_Work to complete_.
List every line of the listing below that contains the string "tweet", matching case exactly.

+++++

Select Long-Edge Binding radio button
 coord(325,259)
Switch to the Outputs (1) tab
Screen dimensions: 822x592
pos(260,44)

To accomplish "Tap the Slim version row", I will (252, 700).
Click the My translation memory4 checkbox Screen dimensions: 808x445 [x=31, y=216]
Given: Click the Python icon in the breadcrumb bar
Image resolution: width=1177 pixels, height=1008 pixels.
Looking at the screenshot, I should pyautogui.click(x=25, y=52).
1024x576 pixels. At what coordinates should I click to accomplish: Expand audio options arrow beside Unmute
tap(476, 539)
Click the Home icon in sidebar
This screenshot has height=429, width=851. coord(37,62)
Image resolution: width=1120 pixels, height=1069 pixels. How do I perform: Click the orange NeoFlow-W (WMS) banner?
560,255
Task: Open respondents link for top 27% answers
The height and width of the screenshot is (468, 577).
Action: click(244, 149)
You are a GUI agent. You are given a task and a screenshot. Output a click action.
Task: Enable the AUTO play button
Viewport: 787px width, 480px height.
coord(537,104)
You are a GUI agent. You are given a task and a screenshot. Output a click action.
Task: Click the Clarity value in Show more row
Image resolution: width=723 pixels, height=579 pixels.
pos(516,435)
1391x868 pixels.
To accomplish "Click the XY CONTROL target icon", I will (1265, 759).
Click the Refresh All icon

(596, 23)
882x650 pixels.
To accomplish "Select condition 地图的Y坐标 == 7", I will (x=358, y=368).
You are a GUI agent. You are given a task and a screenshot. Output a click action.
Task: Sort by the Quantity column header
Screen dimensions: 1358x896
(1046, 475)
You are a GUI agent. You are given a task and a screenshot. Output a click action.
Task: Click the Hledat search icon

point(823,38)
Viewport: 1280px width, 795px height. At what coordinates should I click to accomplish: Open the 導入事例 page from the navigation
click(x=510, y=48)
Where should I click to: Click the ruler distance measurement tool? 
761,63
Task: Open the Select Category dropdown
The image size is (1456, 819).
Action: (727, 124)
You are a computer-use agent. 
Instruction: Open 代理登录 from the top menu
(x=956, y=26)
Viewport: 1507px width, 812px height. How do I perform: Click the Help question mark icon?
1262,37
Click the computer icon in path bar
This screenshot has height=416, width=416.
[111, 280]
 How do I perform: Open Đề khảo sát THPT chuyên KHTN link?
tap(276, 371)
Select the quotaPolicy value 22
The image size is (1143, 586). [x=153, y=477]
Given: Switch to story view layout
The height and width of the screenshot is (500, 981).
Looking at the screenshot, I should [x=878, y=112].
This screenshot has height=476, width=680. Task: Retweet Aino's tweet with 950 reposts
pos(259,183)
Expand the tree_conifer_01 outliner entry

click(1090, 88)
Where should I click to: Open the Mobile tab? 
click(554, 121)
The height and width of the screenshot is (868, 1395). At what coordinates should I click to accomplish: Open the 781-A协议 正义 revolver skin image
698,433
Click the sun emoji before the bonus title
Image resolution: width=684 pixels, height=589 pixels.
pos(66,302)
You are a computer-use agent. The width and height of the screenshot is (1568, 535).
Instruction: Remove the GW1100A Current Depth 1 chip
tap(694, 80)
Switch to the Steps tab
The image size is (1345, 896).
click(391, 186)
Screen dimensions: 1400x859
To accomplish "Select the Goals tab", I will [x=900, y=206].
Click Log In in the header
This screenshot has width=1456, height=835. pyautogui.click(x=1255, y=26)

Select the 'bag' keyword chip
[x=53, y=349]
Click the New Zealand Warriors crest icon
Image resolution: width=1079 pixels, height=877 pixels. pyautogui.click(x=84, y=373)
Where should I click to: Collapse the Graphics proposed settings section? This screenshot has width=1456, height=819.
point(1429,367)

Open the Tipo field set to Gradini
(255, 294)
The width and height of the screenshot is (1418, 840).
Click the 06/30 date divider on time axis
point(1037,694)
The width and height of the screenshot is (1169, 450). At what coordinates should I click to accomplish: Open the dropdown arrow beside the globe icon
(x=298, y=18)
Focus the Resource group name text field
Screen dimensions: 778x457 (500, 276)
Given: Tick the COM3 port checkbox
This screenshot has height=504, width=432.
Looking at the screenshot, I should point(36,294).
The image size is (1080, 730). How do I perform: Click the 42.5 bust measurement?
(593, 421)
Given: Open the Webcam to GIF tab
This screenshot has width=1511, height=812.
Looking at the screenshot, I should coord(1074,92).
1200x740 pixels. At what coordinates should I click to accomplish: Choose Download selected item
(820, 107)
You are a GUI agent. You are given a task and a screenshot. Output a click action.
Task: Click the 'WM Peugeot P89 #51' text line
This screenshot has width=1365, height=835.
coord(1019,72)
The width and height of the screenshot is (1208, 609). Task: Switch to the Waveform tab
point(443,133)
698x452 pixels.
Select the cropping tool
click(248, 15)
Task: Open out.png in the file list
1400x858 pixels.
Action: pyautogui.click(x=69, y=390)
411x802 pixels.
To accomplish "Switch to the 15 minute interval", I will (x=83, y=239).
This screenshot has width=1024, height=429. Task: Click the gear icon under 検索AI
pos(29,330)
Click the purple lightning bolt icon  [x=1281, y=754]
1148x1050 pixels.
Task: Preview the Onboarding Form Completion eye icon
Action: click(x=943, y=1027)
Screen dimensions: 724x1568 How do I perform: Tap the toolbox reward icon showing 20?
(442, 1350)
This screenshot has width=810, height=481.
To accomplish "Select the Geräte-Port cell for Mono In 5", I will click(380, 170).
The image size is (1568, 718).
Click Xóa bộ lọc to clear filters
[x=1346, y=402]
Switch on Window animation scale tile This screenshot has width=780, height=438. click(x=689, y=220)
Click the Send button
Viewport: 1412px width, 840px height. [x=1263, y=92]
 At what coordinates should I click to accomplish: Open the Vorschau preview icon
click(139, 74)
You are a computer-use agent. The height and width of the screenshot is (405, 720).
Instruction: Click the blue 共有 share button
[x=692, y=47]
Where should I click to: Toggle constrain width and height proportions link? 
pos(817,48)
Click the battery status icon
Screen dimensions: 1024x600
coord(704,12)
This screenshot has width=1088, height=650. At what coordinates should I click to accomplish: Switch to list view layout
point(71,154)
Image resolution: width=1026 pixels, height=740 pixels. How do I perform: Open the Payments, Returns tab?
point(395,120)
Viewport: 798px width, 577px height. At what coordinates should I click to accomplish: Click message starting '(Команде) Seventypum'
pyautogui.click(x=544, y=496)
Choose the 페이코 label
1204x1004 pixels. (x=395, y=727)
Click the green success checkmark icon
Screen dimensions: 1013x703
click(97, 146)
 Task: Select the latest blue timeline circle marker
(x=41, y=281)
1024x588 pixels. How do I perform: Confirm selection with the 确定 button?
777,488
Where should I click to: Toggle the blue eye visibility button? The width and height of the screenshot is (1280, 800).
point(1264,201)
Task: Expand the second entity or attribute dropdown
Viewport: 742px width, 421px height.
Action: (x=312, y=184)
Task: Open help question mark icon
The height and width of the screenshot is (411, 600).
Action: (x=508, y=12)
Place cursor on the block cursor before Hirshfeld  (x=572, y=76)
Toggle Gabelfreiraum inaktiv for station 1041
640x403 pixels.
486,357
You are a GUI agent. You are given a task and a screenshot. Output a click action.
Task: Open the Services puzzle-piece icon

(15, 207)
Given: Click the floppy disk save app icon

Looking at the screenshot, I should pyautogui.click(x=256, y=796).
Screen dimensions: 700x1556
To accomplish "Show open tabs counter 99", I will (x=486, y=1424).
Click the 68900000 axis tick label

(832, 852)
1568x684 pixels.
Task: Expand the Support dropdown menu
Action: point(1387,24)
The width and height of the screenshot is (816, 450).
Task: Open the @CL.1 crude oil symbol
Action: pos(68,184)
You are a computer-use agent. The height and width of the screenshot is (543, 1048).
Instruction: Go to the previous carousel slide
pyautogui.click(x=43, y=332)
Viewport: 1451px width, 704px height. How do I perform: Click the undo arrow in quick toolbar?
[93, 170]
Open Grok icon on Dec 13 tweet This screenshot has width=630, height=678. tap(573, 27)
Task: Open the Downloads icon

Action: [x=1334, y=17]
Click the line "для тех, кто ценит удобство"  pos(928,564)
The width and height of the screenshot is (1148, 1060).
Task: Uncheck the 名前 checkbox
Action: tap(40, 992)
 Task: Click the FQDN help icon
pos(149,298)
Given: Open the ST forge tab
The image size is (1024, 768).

+++++

_Result of this exercise_.
This screenshot has height=476, width=680. Task: Retweet Aino's tweet with 950 reposts
Open Grok icon on Dec 13 tweet This screenshot has width=630, height=678. tap(573, 27)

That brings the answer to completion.